::: LISTING
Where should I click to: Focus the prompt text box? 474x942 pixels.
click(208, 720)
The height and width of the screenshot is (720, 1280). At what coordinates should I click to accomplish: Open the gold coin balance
::::::
::: LISTING
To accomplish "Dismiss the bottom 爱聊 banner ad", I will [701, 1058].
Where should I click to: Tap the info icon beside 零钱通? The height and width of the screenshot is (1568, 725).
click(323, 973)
::::::
::: LISTING
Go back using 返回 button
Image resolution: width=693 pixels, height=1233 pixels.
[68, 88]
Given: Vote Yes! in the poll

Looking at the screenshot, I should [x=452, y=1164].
::::::
**WHAT YOU ARE ASKED TO DO**
Could you repeat the lines starting at the one containing "Where should I click to: Focus" and ending at the one containing "The height and width of the screenshot is (720, 1280).", requests included, with every coordinate in the answers shifted by -108?

**TASK ANSWER**
Where should I click to: Focus the prompt text box? 474x942 pixels.
click(100, 612)
The height and width of the screenshot is (720, 1280). At what coordinates should I click to accomplish: Open the gold coin balance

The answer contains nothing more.